## DIRECTIVE
Copy each of the following records verbatim, preserving every line exactly as it appears.

## STORED RECORDS

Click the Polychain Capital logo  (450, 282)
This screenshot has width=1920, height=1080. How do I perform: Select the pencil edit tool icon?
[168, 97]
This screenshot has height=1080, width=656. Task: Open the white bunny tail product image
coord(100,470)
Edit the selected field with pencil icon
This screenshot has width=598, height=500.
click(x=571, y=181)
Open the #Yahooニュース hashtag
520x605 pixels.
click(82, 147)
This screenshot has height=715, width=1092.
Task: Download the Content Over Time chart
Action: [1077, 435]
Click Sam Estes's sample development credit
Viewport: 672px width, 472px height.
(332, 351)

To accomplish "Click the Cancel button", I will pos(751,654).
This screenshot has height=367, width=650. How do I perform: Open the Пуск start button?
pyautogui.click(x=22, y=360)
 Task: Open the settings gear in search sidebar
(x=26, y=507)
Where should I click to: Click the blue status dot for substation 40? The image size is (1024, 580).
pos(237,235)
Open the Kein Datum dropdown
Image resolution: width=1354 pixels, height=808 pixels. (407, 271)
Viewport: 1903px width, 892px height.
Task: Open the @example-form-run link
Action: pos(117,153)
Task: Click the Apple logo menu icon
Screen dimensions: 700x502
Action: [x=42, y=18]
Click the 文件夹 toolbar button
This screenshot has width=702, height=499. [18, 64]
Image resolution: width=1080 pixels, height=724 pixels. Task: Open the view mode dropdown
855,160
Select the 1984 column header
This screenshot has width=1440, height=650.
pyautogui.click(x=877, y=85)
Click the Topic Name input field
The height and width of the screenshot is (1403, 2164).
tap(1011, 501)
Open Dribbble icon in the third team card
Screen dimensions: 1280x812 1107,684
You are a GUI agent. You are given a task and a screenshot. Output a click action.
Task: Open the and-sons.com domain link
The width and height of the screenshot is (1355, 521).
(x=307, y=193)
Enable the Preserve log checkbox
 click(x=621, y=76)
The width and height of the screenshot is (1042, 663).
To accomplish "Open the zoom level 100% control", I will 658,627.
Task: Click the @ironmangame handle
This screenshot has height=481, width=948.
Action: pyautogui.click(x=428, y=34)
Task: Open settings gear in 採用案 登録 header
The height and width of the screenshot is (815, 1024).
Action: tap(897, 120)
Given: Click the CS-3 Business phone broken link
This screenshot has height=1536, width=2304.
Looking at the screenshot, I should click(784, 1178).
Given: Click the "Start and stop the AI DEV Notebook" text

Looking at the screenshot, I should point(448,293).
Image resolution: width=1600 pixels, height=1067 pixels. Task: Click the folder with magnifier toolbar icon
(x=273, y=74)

## REPLY TO THE EXERCISE
Click the Polychain Capital logo  (450, 282)
This screenshot has width=1920, height=1080. How do I perform: Select the pencil edit tool icon?
[168, 97]
This screenshot has height=1080, width=656. Task: Open the white bunny tail product image
coord(100,470)
Edit the selected field with pencil icon
This screenshot has width=598, height=500.
click(x=571, y=181)
Open the #Yahooニュース hashtag
520x605 pixels.
click(82, 147)
This screenshot has height=715, width=1092.
Task: Download the Content Over Time chart
Action: [1077, 435]
Click Sam Estes's sample development credit
Viewport: 672px width, 472px height.
(332, 351)

To accomplish "Click the Cancel button", I will pos(751,654).
This screenshot has height=367, width=650. How do I perform: Open the Пуск start button?
pyautogui.click(x=22, y=360)
 Task: Open the settings gear in search sidebar
(x=26, y=507)
Where should I click to: Click the blue status dot for substation 40? The image size is (1024, 580).
pos(237,235)
Open the Kein Datum dropdown
Image resolution: width=1354 pixels, height=808 pixels. (407, 271)
Viewport: 1903px width, 892px height.
Task: Open the @example-form-run link
Action: pos(117,153)
Task: Click the Apple logo menu icon
Screen dimensions: 700x502
Action: [x=42, y=18]
Click the 文件夹 toolbar button
This screenshot has width=702, height=499. [18, 64]
Image resolution: width=1080 pixels, height=724 pixels. Task: Open the view mode dropdown
855,160
Select the 1984 column header
This screenshot has width=1440, height=650.
pyautogui.click(x=877, y=85)
Click the Topic Name input field
The height and width of the screenshot is (1403, 2164).
tap(1011, 501)
Open Dribbble icon in the third team card
Screen dimensions: 1280x812 1107,684
You are a GUI agent. You are given a task and a screenshot. Output a click action.
Task: Open the and-sons.com domain link
The width and height of the screenshot is (1355, 521).
(x=307, y=193)
Enable the Preserve log checkbox
 click(x=621, y=76)
The width and height of the screenshot is (1042, 663).
To accomplish "Open the zoom level 100% control", I will 658,627.
Task: Click the @ironmangame handle
This screenshot has height=481, width=948.
Action: pyautogui.click(x=428, y=34)
Task: Open settings gear in 採用案 登録 header
The height and width of the screenshot is (815, 1024).
Action: tap(897, 120)
Given: Click the CS-3 Business phone broken link
This screenshot has height=1536, width=2304.
Looking at the screenshot, I should click(784, 1178).
Given: Click the "Start and stop the AI DEV Notebook" text

Looking at the screenshot, I should point(448,293).
Image resolution: width=1600 pixels, height=1067 pixels. Task: Click the folder with magnifier toolbar icon
(x=273, y=74)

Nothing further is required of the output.